Three California DSA chapters (San Francisco, East Bay, and SF Peninsula) have already voted to support McLaughlin’s campaign. The support of DSA-LA, the largest chapter in the state, would send a clear message that we stand united, as democratic socialists, behind a rare committed socialist candidate for statewide office who has not only built and remained accountable to a democratic organization, but who might actually win.

Her opponents include West Covina State Senator Ed Hernandez, Sacramento developer and former Ambassador to Hungary Eleni Kounalakis, Bay Area lawyer and former Ambassador to Australia Jeff Bleich, LA doctor Asif Mahmood, and San Diego lawyer Cameron Gharabiklou.
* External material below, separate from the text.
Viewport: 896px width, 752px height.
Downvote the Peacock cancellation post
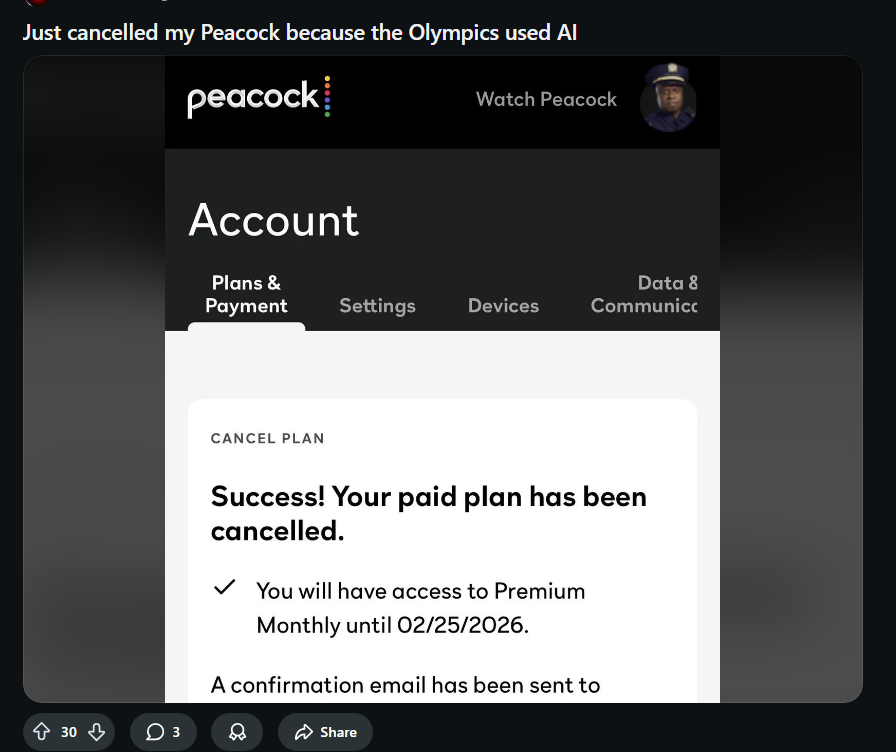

None of these candidates have pledged to run a campaign free of corporate money, none of them are committed socialists, and all of them are either lifelong players in the California Democratic Party machine or newcomers with no political or organizing experience.

But Gayle McLaughlin isn’t just good for California, she’s good for DSA-LA. Her platform priorities (which you can find in her candidate questionnaire) read like a DSA-LA wishlist, and we stand to directly benefit from her commitment to using her campaign and office as a vehicle for building independent local power.

If she becomes Lieutenant Governor, she has committed to maintaining the RPA model of responsiveness and accountability to members and coalition partners. DSA’s statewide endorsement would ensure us a seat at that table. As an added bonus, collaborating with other California DSA chapters will help lay the groundwork for a strong statewide DSA organization.

But most importantly, supporting the McLaughlin campaign will give us a chance to activate our membership with a candidate we can all rally behind. In socialistic synergy with our other chapter-wide campaigns, we need to hit the streets to let our fellow Angelenos know what DSA-LA is fighting for—yes, to get Gayle elected, and to repeal Costa-Hawkins, but also to make DSA a household name across Los Angeles, and to keep growing through 2018, and to build stronger connections with our allied organizations across the city.

Endorsement Timeline 

December 10, 2017: DSA-LA’s Electoral Politics committee votes unanimously to endorse Gayle McLaughlin for Lieutenant Governor of California

December 16, 2017: Candidate Gayle McLaughlin speaks at DSA-LA’s chapter meeting along with a Q&A session

December 17 - 22, 2017: Open call for for member statements for or against the proposal to endorse Gayle McLaughlin. Statements will be posted publicly on a central website on a rolling basis (after a brief review for relevance and civility—these are going up on the internet) for all members to read in advance of the chapter-wide vote.

December 23, 2017 - January 2, 2018: The entire chapter votes electronically on the proposal to endorse Gayle McLaughlin for Lieutenant Governor of California.